→ WORK TO COMPLETE: Go to the line below that has "The image size is (679, 382).", print it and each line after it exactly, and stop after the line that has "the Увійти sign-in"; leave out pictures.

→ DATA RECORDS:
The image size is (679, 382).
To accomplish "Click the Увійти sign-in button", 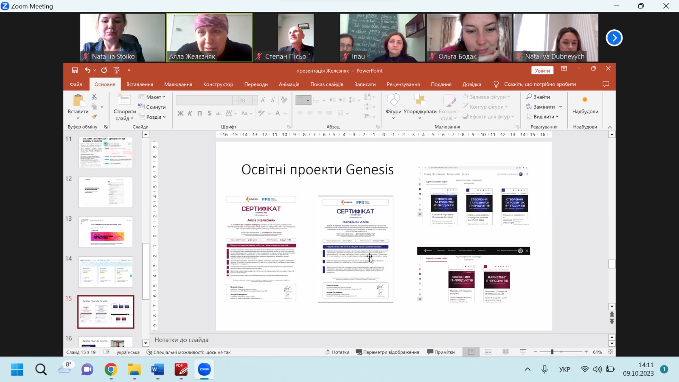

* * *

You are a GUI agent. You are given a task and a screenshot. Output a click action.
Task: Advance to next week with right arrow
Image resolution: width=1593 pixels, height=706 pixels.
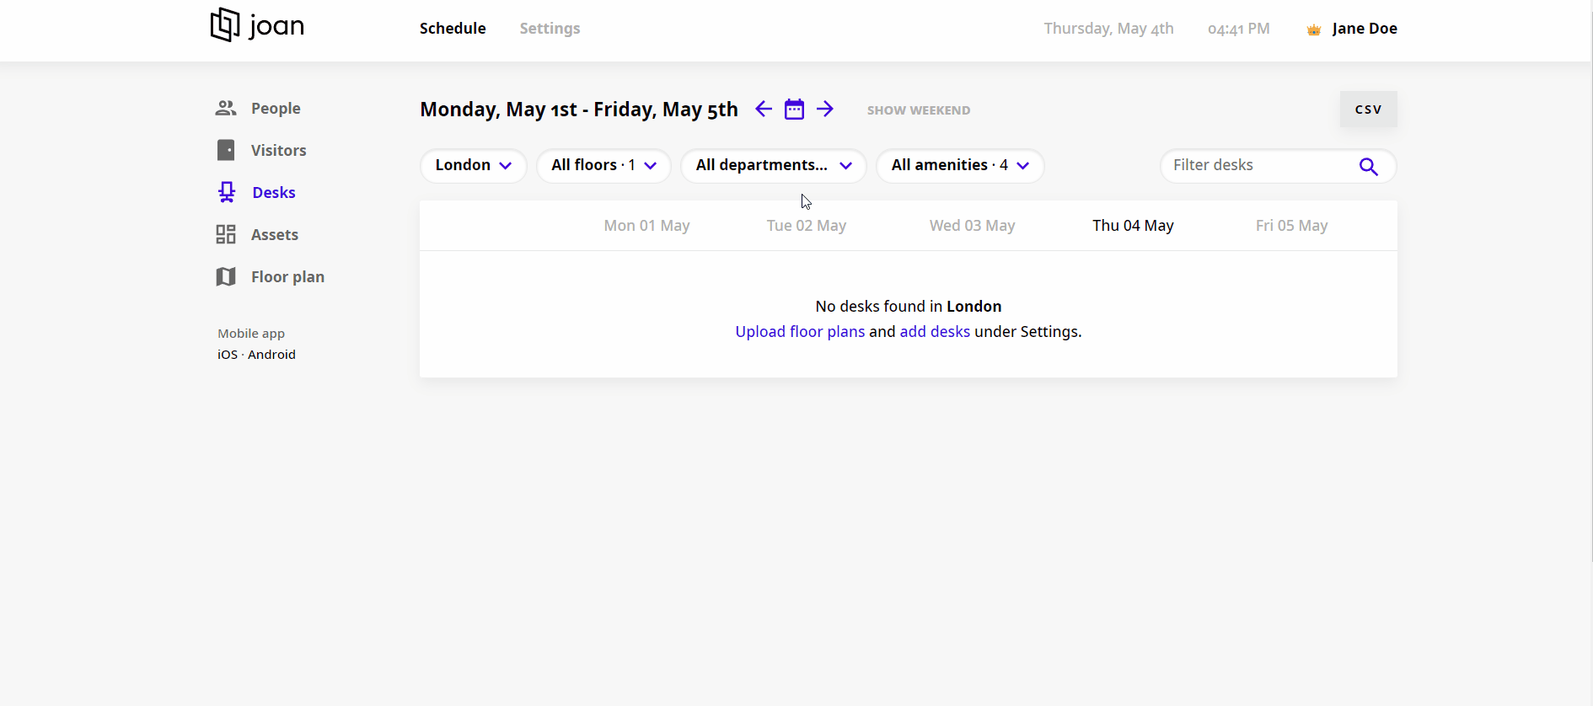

→ OUTPUT OF THE EXERCISE:
The image size is (679, 382).
To accomplish "Click the Увійти sign-in button", 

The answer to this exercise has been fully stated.